April 24, 2013 — Gov. Deval Patrick has aimed lower than the state attorney general and more than 60 lawmakers had requested in seeking an 11th-hour reprieve for the groundfishery.
Instead of appealing to President Obama as Attorney General Martha Coakley and lawmakers had hoped, the governor asked the acting commerce secretary, Rebecca Blank, to “encourage” NOAA to reverse a legal position, explained in an undisclosed memorandum, and allow a second consecutive year of lesser catch reductions in Gulf of Maine cod than the 77 percent the agency is targeting now.
Cuts of that level for the fishing year beginning May 1, are widely feared to be the coup de grace for the Northeast groundfishing fleet, declared to represent a socio-economic industry disaster last September.

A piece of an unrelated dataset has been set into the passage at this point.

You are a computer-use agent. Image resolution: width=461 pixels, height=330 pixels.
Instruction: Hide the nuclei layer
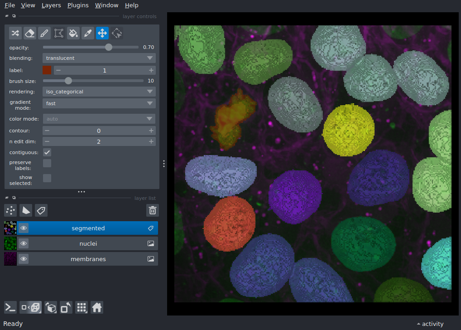click(x=24, y=244)
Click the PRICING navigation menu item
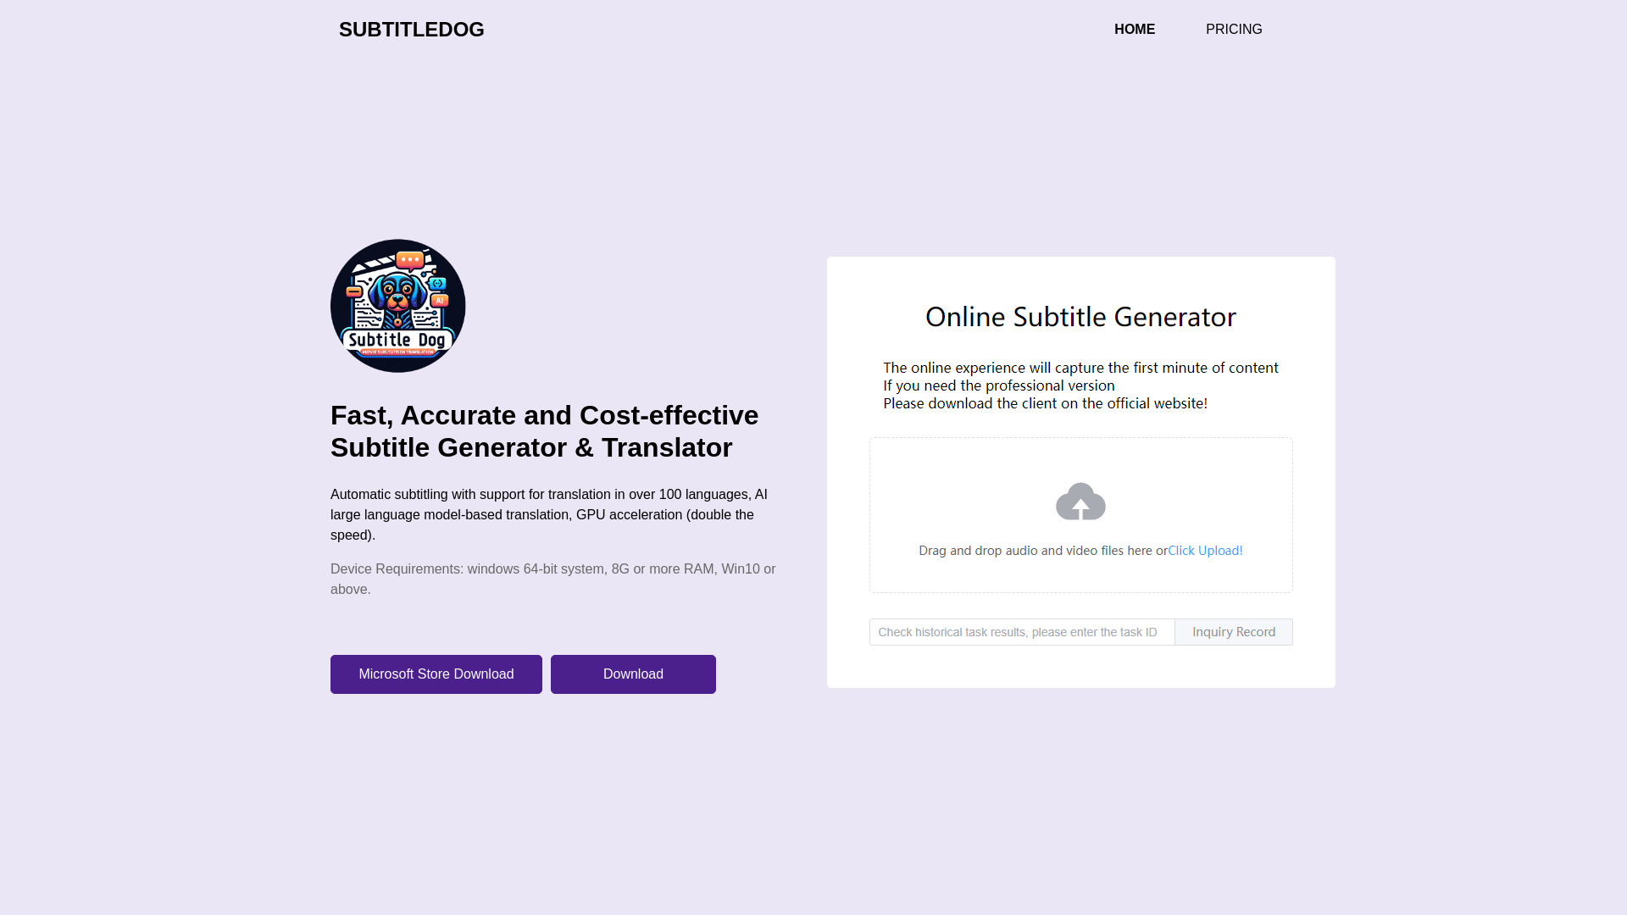Image resolution: width=1627 pixels, height=915 pixels. point(1234,29)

Asserting that he is governed by the confidential legal memo from NOAA General Counsel Lois Schiffer, NOAA’s Gloucester-based Northeast regional administrator, John Bullard has said was close to publishing a binding administrative rule that would cut in shore cod landings by 77 percent, Georges Bank cod, yellowtail flounder by more than 60 percent and many other stocks by significant amounts.
Asked why the letter was sent to the acting commerce secretary and not the president, Reginald Zimmerman, a spokesman for the governor said in an email, “Secretary Blank … is a member of the Obama administration.”
Patrick and Obama became friends as Harvard Law School students; Patrick was a co-chairman of the Obama re-election campaign.